$100 billion was spent building the International Space Station — including
42 different assembly flights, reports Recode. Yet "after two decades in orbit, the International Space Station will shut down," as NASA re-focuses on sending humans back to the moon. (
UPDATE: NASA has
extended ISS operation through 2030.)
While they plan to keep it functioning as long as possible, NASA "has only technically certified the station's hardware until 2028 and
has awarded more than $400 million to fund private replacements." (Which they estimate will save them $1 billion a year.)
So then what happens?
When these stations are ready, NASA will guide the ISS into the atmosphere, where it will burn up and disintegrate. At that point, anyone hoping to work in space will have to choose among several different outposts. That means countries won't just be using these new stations to strengthen their own national space programs, but as lucrative business ventures, too. "Commercial companies have the capability now to do this, and so we don't want to compete with that," Robyn Gatens, the director of the ISS, told Recode. "We want to transition lower-Earth orbit over to commercial companies so that the government and NASA can go use resources to do harder things in deep space."
Private companies currently backed by NASA, including Lockheed Martin and Jeff Bezos's Blue Origin, could launch as many as four space stations into Earth's orbit over the next decade. NASA is also building a space station called Gateway near the moon; a SpaceX Falcon Heavy rocket carrying the living quarters for the station is scheduled to launch in 2024.
Russia and India are planning to launch their own space stations to low-Earth orbit, too, and China's Tiangong station, which is currently under construction, already has astronauts living aboard... Russia may leave the ISS as soon as 2025, the same year its space agency, Roscosmos, plans to launch its new $5 billion space station. The European Space Agency, which represents 22 different European countries, is now training its astronauts for eventual missions to Tiangong...
[C]ompetition for customers could get even more intense as space stations launched by China, Russia, and India open for business.
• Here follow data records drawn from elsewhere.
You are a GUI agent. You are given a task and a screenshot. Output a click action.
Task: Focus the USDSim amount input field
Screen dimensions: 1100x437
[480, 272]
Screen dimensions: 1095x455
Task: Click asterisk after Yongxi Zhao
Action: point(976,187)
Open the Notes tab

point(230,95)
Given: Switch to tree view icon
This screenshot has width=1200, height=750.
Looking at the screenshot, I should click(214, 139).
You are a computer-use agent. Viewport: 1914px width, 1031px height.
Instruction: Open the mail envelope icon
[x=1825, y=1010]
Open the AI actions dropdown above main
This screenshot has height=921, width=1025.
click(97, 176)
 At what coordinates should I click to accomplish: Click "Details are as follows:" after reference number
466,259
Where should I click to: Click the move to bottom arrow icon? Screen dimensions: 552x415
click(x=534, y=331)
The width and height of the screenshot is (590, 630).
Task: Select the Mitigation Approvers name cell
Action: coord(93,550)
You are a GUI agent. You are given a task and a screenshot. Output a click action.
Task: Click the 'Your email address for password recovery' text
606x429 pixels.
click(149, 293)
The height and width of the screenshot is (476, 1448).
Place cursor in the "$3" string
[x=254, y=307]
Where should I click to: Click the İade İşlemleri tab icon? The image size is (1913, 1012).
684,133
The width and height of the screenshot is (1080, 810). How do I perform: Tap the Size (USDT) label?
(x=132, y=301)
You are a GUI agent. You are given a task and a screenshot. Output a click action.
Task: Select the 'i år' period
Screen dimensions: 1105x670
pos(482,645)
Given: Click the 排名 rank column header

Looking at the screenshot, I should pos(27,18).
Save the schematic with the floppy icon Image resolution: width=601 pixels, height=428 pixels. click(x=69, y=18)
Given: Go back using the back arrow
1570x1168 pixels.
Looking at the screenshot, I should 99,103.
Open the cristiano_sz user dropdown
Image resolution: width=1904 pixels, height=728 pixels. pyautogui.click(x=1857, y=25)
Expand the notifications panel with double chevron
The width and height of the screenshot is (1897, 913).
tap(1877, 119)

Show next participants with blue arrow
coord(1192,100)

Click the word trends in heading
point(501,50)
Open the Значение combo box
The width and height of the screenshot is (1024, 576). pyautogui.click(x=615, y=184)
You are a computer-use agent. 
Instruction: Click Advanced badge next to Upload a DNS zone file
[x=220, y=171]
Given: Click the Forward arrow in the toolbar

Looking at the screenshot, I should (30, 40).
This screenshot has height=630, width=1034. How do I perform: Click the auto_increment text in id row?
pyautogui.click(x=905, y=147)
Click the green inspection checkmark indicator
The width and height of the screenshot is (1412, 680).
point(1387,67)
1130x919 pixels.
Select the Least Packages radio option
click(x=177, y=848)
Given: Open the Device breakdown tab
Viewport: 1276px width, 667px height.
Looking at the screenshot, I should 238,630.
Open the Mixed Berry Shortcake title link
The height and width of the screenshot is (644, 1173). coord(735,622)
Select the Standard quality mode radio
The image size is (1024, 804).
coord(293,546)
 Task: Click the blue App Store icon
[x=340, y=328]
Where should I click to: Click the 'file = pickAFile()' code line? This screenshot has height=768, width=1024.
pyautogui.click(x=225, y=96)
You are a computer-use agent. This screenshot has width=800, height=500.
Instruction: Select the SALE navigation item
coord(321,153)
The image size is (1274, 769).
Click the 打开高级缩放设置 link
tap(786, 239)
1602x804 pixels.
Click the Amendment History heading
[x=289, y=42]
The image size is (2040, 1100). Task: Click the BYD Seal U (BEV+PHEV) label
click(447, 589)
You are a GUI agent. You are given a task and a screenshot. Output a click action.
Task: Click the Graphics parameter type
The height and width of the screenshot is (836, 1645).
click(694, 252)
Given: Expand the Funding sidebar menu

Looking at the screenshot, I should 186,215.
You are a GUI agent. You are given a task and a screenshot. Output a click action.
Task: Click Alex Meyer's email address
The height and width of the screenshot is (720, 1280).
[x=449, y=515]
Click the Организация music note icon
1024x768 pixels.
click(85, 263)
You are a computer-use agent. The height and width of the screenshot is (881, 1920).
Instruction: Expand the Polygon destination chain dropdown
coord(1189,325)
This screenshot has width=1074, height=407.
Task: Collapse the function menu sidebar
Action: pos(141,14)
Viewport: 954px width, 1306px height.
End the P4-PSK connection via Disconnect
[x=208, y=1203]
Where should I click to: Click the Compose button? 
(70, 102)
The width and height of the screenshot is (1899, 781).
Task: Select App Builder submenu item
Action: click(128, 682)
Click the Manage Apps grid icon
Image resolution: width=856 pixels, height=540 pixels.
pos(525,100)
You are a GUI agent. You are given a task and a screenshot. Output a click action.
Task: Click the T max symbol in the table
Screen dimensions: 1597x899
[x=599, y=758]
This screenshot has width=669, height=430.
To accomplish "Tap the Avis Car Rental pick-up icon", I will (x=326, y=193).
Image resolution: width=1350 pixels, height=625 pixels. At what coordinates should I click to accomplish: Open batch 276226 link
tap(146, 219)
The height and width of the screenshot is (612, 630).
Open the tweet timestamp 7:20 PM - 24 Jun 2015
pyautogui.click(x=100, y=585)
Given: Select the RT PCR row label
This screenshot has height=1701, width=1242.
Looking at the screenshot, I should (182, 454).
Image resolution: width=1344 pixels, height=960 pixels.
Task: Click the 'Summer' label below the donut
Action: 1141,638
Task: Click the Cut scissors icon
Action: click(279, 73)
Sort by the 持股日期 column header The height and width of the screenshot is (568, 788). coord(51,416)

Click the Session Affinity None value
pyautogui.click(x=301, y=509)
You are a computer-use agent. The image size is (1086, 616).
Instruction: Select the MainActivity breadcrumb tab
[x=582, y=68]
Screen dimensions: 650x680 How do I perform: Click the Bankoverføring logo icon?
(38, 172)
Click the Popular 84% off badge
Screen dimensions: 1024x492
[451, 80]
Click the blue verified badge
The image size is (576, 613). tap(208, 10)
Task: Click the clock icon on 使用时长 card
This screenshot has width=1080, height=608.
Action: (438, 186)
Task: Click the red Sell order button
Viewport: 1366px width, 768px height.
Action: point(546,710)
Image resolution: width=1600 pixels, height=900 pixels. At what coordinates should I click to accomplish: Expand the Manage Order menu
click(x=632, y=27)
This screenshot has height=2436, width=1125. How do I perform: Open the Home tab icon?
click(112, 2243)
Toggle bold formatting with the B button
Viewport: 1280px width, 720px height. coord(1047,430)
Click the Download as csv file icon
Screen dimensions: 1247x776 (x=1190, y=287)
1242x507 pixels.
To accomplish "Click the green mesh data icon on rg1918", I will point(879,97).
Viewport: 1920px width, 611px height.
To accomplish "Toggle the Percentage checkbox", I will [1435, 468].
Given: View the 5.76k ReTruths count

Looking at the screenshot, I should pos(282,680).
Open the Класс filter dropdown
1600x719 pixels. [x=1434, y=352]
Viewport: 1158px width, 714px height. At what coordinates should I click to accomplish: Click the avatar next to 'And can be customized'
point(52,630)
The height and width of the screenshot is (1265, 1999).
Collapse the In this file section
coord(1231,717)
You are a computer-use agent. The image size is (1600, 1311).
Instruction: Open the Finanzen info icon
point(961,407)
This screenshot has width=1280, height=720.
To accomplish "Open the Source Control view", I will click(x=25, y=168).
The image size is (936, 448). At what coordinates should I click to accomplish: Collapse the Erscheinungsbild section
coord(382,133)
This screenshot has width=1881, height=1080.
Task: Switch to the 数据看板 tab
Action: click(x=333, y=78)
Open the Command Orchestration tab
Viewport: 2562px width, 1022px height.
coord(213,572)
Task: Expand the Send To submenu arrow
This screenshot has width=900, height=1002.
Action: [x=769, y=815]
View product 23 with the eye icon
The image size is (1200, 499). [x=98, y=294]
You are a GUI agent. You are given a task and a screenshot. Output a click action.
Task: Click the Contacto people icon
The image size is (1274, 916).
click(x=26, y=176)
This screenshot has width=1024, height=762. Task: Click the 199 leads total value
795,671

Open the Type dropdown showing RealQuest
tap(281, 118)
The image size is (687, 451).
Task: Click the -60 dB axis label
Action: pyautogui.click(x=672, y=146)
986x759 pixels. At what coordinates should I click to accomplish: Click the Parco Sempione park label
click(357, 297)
Recode ultimately sees a future where private-sector customers choose from competing space stations — and even have to consider the political consequences of "favoring one nation's space station over another..."
"In the best of scenarios, these new stations will learn from each other and massively expand scientific knowledge. But they will also make global politics a much bigger part of space, which could impact what happens here on Earth and how humanity explores the moon and Mars."